The US Equal Employment Opportunity Commission (EEOC), whose mission is to prevent and remedy unlawful employment discrimination and advance equal opportunity in the workplace, is doing its part to eliminate the pay gap. Earlier this month, EEOC’s Memphis District settled a pay discrimination claim for $100,000 on behalf of two female managers at a financial services company who were paid less than male managers despite performing equal work. Similarly, last month, EEOC’s Houston District settled a wage discrimination claim against a hotel management firm for $400,000, where the firm paid a male worker at least 60% more than his female co-workers in his same position. And in December 2020, EEOC’s Philadelphia District won a nearly $200,000 judgment on a wage claim against the City of Baltimore and a library that paid female librarians less than male librarians for equal work. In fact, in 2020, the EEOC recovered over $10 million in monetary benefits for employees alleging sex-based wage claims, and it conducted significant outreach to educate employers and the public about pay discrimination.

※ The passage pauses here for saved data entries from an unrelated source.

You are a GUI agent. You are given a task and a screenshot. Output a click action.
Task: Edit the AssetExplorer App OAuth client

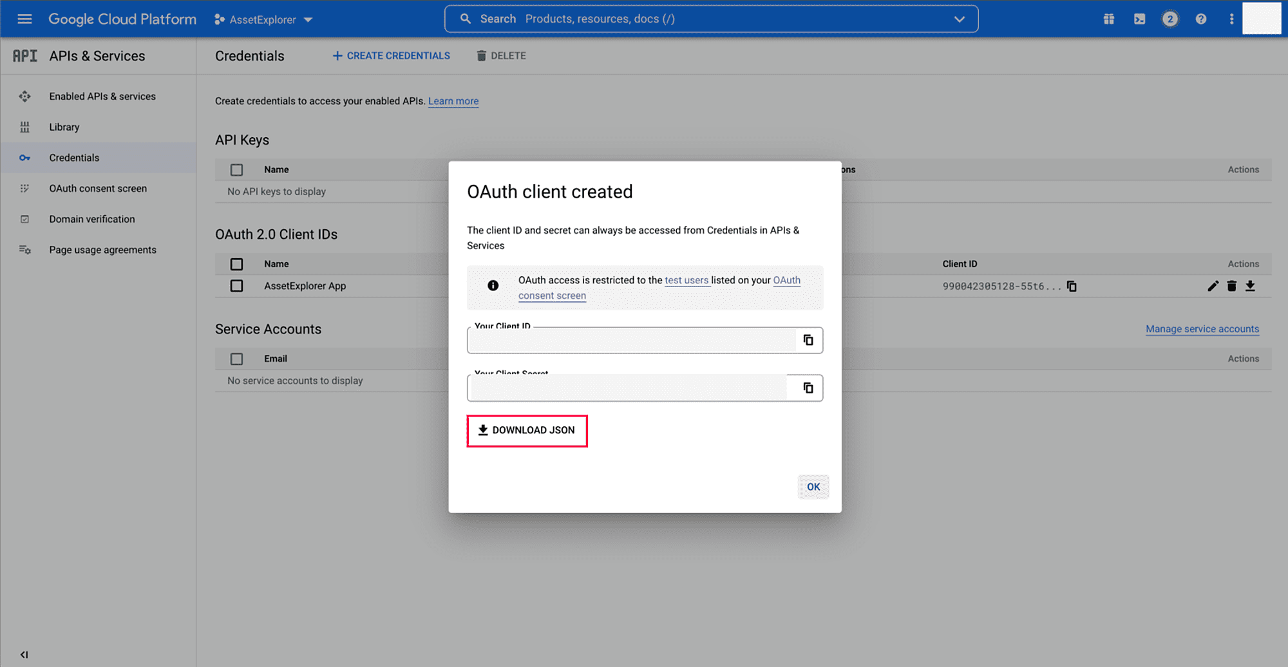(x=1213, y=287)
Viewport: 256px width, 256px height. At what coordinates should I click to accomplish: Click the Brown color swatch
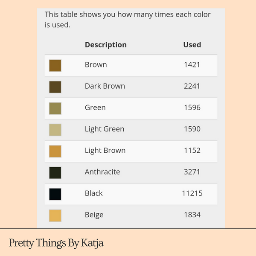(x=55, y=66)
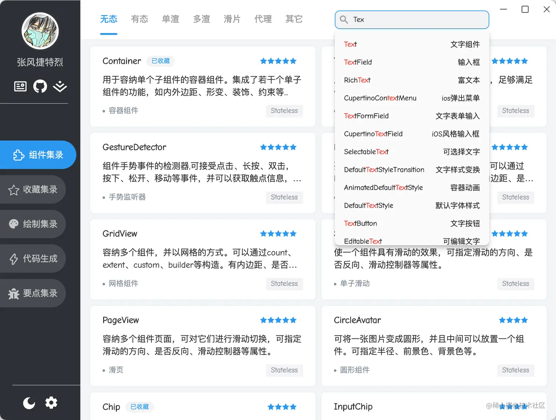Viewport: 556px width, 420px height.
Task: Toggle dark mode with the moon icon
Action: (x=29, y=403)
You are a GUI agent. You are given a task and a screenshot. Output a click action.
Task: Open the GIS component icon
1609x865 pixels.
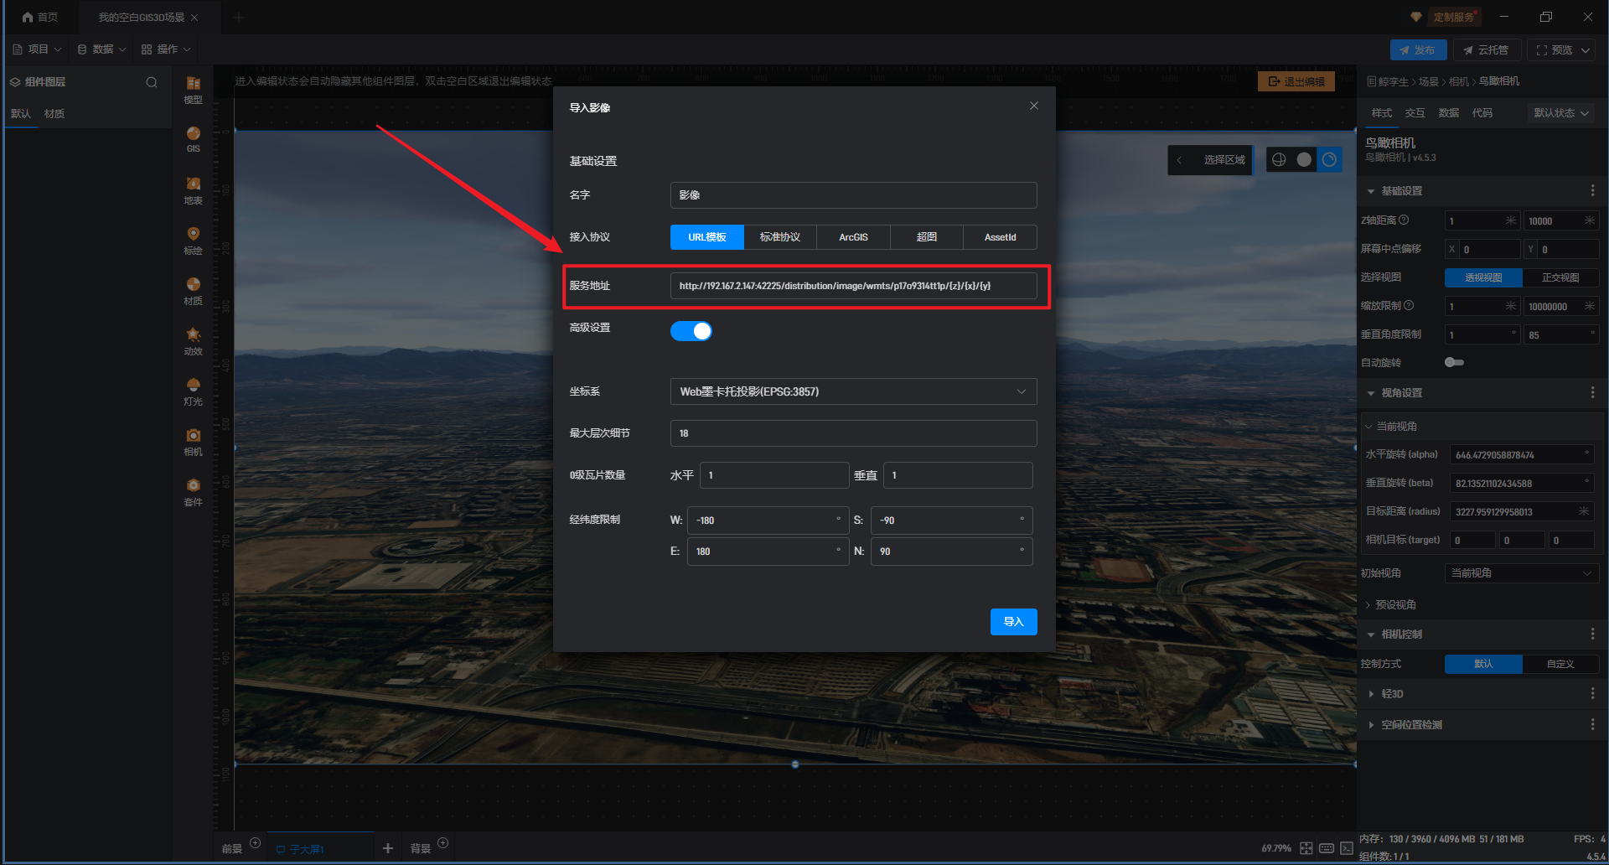[x=193, y=138]
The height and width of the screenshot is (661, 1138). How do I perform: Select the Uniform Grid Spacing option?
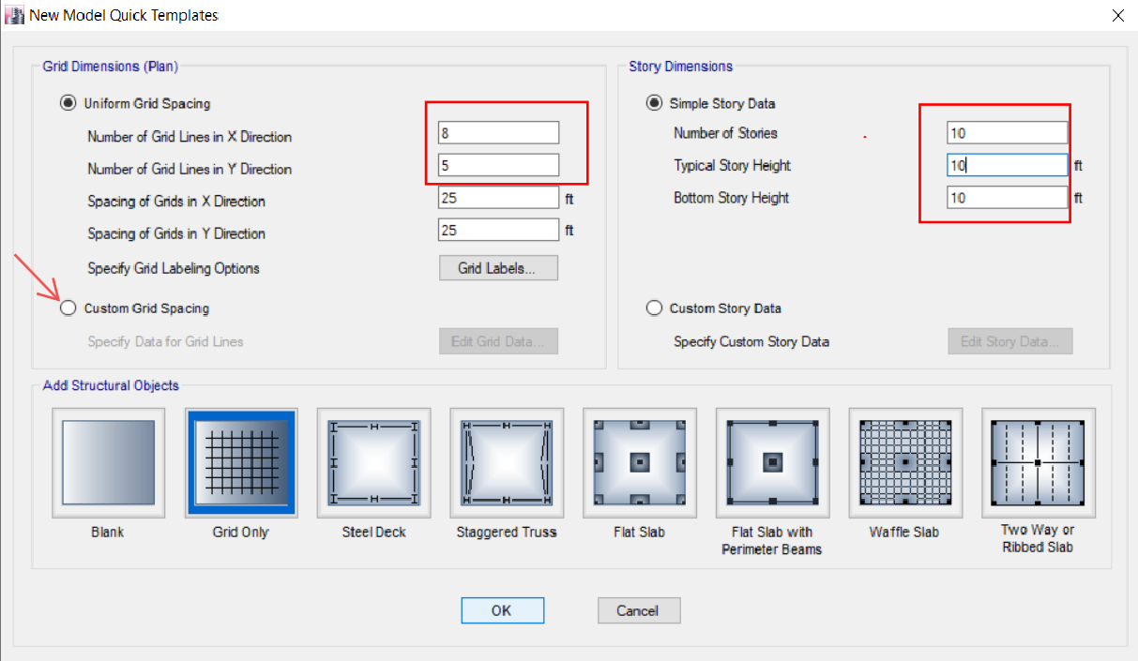pos(68,103)
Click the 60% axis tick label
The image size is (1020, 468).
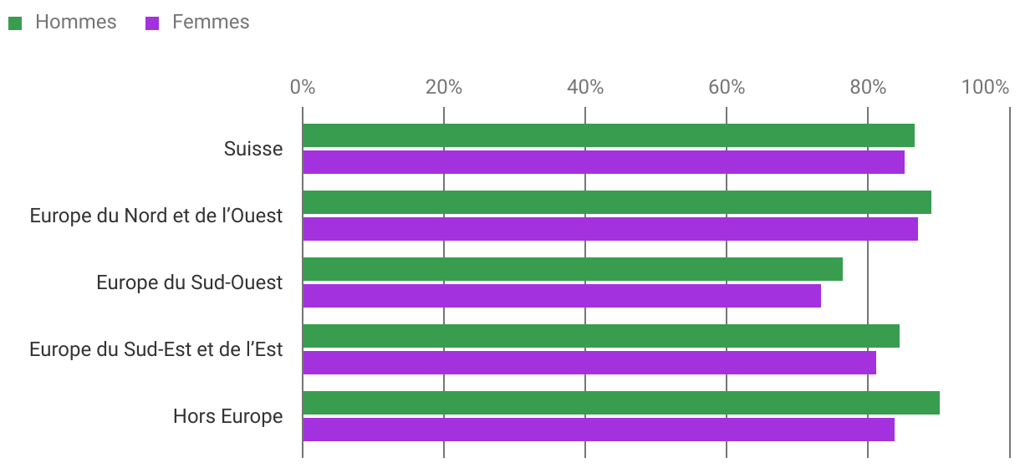[x=726, y=87]
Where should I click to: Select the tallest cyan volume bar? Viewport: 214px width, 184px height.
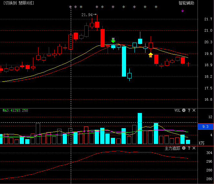coord(140,128)
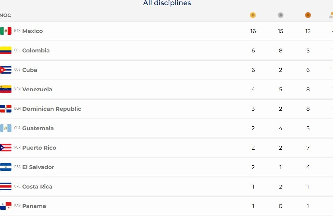Viewport: 333px width, 217px height.
Task: Click the Panama flag icon
Action: (x=6, y=206)
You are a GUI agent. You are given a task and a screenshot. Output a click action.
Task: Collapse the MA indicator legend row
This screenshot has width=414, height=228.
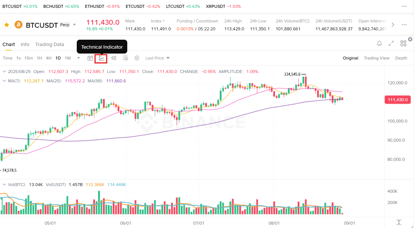(4, 81)

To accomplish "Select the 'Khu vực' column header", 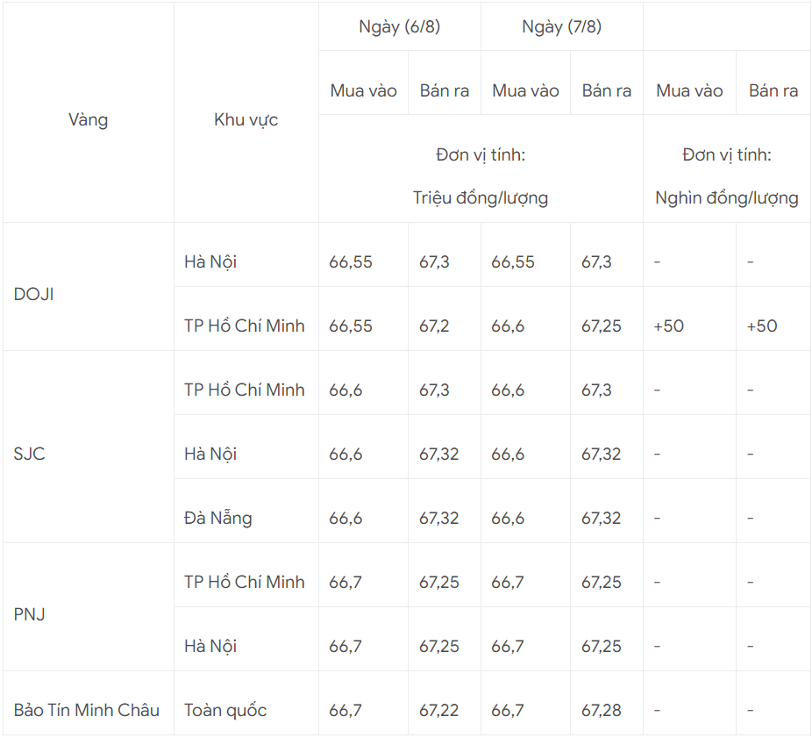I will pyautogui.click(x=246, y=120).
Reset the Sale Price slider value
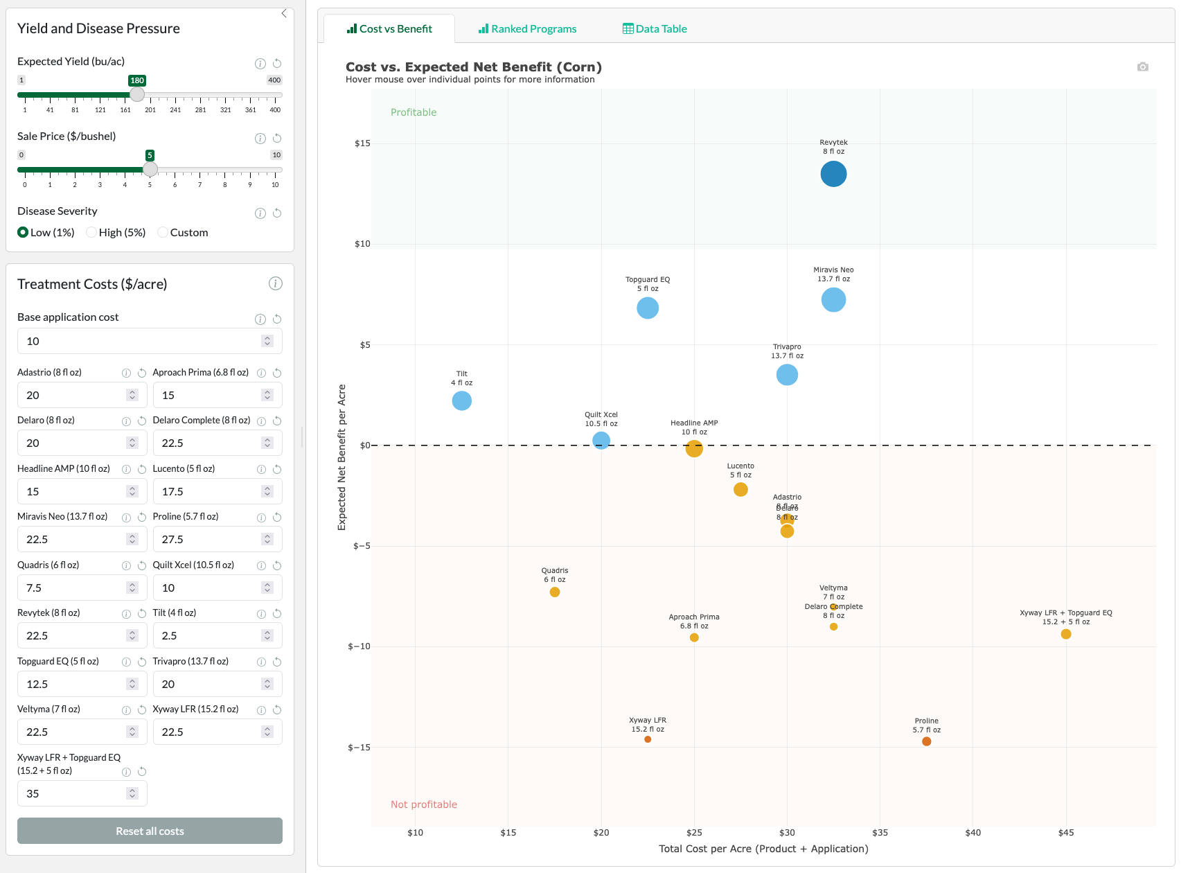This screenshot has width=1181, height=873. click(x=277, y=139)
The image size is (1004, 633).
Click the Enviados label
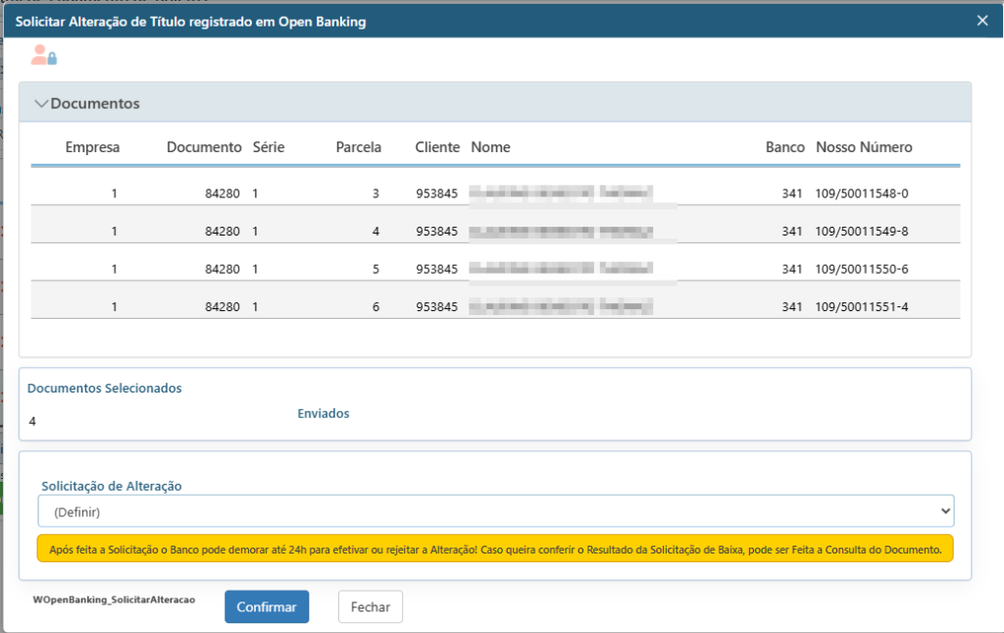[x=323, y=413]
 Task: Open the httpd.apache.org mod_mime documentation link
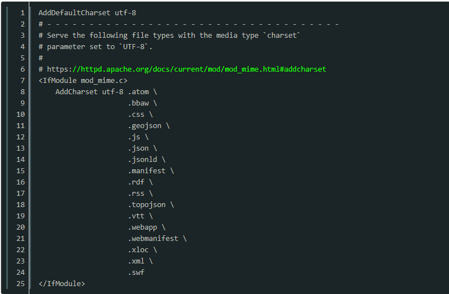186,69
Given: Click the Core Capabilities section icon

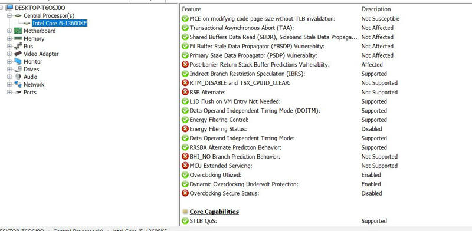Looking at the screenshot, I should [185, 212].
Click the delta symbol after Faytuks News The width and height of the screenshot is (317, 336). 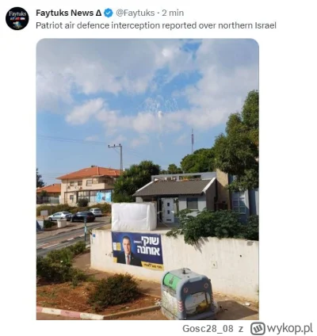pyautogui.click(x=98, y=13)
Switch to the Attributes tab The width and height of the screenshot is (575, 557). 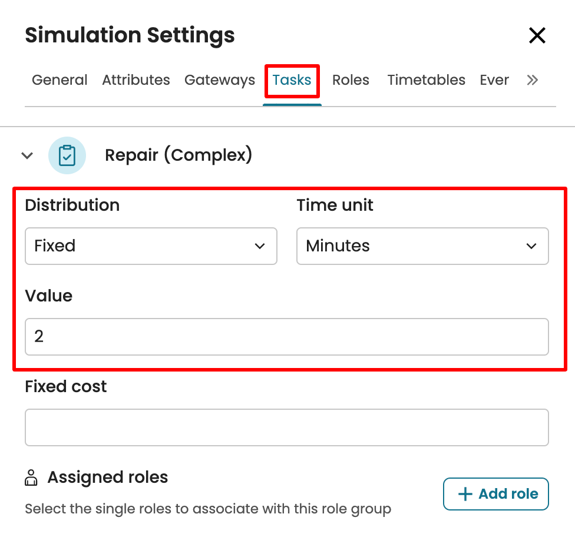136,80
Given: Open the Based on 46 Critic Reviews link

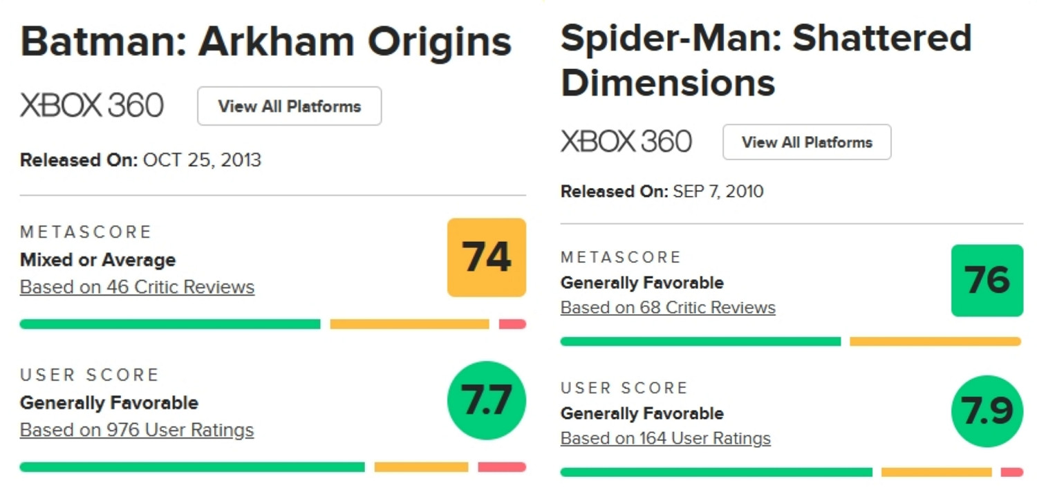Looking at the screenshot, I should click(x=137, y=287).
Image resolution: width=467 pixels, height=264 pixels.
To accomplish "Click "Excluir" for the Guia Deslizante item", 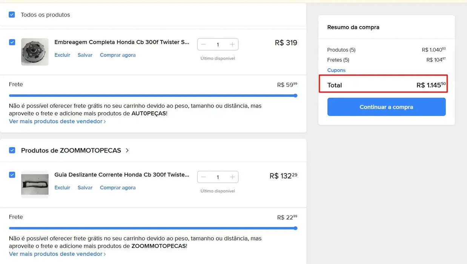I will point(62,187).
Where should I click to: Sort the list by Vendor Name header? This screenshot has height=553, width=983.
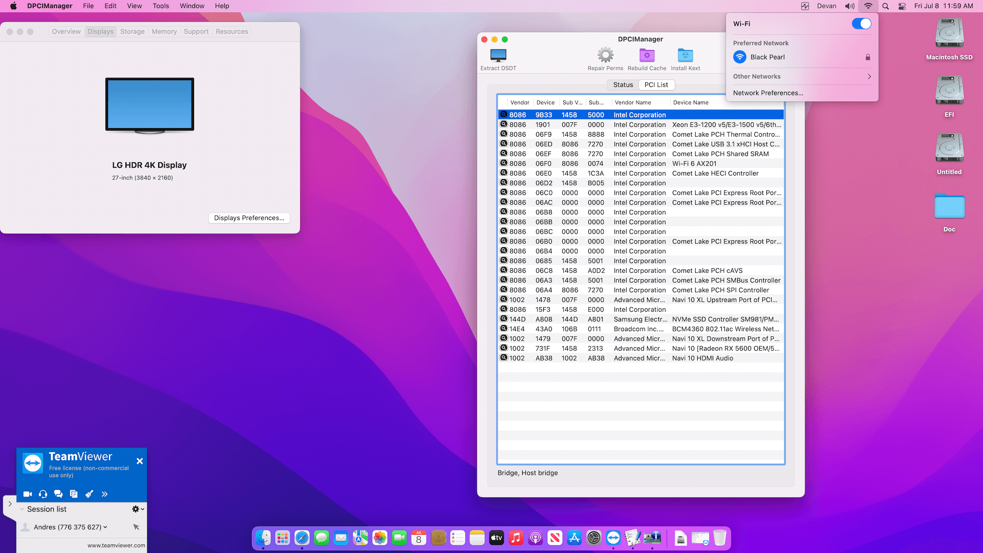point(633,102)
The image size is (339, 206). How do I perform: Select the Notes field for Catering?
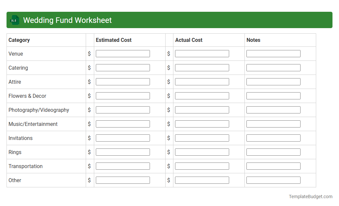click(273, 67)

The EEOC will continue to use all the tools it has at its disposal to enforce equal pay and anti-discrimination laws. But more is needed to strengthen our tools. To root out systemic pay inequities, we need Congress to pass the Paycheck Fairness Act, a bill that President Biden supports. It would modernize the 1963 Equal Pay Act to better reflect the realities of today’s workplace, and it would close loopholes that have eroded the efficacy of the law. In addition, we as a nation must turn our attention to the lack adequate workplace protections for pregnant workers, mothers, caregivers, disabled women, and older workers.
Equal pay and workplace protections are not just women’s issues. These are issues that impact all workers, families, and the economy in general. Closing the gender pay gap and enabling all women to maximize their earning potential is crucial to our economic recovery and necessary if we are to ever realize the promise of equity to which this country has committed itself. #EqualPayDay.